# Exercise materials start
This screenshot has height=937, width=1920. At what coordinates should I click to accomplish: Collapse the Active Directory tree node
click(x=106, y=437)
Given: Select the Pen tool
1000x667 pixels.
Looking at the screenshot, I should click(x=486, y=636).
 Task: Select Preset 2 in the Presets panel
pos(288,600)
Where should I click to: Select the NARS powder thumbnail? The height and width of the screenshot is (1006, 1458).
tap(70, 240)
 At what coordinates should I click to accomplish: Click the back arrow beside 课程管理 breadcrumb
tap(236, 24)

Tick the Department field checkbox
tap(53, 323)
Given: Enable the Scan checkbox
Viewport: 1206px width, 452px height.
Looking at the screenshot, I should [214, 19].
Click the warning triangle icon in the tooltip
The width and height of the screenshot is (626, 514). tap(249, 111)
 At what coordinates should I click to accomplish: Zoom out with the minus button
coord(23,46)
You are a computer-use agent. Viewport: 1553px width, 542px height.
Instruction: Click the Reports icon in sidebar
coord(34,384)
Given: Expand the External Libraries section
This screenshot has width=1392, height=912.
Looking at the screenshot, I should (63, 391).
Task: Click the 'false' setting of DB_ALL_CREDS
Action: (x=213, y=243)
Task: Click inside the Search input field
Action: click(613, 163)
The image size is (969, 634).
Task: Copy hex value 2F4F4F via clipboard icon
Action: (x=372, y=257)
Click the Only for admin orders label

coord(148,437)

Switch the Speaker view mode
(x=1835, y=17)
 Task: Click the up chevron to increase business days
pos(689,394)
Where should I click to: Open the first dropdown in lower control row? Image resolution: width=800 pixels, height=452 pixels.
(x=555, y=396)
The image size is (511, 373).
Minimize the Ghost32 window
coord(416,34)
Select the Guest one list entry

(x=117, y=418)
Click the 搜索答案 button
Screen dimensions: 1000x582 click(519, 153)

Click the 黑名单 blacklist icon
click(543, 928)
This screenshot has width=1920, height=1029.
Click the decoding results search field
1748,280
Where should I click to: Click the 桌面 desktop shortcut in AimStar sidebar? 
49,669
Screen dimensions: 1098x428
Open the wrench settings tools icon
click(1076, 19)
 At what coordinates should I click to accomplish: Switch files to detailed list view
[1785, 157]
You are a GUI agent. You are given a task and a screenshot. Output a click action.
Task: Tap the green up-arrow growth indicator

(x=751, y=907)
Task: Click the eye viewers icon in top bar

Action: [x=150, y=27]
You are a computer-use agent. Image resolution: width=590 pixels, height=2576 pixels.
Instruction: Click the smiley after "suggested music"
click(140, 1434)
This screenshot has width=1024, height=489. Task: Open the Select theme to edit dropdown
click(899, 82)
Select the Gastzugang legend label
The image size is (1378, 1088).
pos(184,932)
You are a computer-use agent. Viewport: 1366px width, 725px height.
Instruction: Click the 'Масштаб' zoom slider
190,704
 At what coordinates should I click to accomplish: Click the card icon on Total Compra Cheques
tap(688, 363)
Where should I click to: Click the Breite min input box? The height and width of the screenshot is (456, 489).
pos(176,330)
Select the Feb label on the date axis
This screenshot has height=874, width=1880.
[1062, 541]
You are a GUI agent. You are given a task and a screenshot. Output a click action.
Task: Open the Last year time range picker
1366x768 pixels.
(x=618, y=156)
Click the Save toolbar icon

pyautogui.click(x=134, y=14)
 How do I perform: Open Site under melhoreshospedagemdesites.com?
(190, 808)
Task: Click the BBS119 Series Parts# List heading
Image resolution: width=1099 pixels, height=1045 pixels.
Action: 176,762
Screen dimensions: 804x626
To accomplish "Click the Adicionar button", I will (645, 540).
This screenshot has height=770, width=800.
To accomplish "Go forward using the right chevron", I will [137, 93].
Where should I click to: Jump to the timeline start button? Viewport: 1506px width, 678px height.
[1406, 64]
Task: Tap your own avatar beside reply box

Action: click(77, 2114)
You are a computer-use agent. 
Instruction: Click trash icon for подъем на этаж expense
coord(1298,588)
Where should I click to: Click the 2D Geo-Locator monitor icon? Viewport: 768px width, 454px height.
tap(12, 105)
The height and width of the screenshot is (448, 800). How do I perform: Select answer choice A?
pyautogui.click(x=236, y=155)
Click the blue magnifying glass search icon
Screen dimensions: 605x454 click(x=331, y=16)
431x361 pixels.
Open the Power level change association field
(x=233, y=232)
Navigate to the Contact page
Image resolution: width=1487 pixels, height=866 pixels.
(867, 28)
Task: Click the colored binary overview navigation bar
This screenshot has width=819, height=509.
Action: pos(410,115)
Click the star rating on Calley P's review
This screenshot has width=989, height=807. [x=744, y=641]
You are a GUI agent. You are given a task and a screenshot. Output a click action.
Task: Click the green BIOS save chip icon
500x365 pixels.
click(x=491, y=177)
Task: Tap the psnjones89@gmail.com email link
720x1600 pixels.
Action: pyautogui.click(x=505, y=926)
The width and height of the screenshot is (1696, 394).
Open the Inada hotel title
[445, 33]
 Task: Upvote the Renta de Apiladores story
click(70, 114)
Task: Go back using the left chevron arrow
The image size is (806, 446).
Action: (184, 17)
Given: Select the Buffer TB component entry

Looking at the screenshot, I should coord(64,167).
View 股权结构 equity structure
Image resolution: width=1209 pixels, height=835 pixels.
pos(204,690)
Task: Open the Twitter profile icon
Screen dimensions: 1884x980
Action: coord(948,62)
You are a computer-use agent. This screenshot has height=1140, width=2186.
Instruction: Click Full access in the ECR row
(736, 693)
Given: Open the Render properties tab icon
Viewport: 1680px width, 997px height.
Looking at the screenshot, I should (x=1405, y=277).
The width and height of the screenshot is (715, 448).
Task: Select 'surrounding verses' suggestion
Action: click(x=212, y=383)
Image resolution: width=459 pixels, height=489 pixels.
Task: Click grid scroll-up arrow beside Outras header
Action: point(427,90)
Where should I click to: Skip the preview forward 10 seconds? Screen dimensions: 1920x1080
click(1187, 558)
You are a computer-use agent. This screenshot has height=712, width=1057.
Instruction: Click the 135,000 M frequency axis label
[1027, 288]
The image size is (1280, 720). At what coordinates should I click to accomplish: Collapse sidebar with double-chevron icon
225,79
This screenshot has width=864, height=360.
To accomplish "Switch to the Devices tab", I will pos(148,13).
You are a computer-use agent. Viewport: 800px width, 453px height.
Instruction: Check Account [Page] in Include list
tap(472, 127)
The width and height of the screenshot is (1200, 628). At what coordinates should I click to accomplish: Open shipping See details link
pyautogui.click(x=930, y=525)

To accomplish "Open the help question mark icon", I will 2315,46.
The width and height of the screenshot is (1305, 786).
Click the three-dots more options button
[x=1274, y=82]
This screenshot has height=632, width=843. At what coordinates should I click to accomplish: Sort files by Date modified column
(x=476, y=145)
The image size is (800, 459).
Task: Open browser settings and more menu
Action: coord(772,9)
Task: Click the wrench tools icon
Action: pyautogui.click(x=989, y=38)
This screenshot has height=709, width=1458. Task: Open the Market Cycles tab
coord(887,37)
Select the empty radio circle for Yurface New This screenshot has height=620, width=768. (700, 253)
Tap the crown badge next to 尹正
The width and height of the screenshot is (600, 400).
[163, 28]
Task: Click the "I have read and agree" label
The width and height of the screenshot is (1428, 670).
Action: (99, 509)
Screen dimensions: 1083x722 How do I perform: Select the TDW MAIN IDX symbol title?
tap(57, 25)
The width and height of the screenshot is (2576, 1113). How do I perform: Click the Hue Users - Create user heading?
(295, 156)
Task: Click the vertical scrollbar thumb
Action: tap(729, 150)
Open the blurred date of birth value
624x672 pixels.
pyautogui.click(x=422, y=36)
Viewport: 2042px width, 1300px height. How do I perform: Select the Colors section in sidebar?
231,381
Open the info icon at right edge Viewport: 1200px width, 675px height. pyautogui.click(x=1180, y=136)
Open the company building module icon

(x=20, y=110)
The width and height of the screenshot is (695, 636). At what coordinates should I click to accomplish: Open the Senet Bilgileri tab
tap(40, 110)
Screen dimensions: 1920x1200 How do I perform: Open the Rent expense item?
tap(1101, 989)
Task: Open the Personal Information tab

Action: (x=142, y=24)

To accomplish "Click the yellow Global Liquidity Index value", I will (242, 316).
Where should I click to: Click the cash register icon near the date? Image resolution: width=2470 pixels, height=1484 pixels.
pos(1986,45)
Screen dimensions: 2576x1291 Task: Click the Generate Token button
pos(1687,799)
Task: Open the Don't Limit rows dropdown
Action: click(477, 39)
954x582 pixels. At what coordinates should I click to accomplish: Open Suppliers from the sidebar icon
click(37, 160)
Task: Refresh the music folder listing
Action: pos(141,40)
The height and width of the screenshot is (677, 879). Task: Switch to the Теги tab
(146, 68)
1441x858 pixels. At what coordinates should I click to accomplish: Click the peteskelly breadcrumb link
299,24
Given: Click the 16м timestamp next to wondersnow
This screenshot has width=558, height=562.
# Exercise materials end
* **To do**
Please convert the entries into a two-column CSV with the headers entry_text and answer, one row per entry, with each field in quotation marks and line breaks turned into spaces. Begin at the line that has "has height=712, width=1057." and stop after the line that has "[x=1274, y=82]".

* **Response to the task**
entry_text,answer
"You are a computer-use agent. This screenshot has height=712, width=1057. Instruction: Click the 135,000 M frequency axis label","[1027, 288]"
"The image size is (1280, 720). At what coordinates should I click to accomplish: Collapse sidebar with double-chevron icon","225,79"
"This screenshot has width=864, height=360. To accomplish ""Switch to the Devices tab"",","I will pos(148,13)."
"You are a computer-use agent. Viewport: 800px width, 453px height. Instruction: Check Account [Page] in Include list","tap(472, 127)"
"The width and height of the screenshot is (1200, 628). At what coordinates should I click to accomplish: Open shipping See details link","pyautogui.click(x=930, y=525)"
"To accomplish ""Open the help question mark icon"",","I will 2315,46."
"The width and height of the screenshot is (1305, 786). Click the three-dots more options button","[x=1274, y=82]"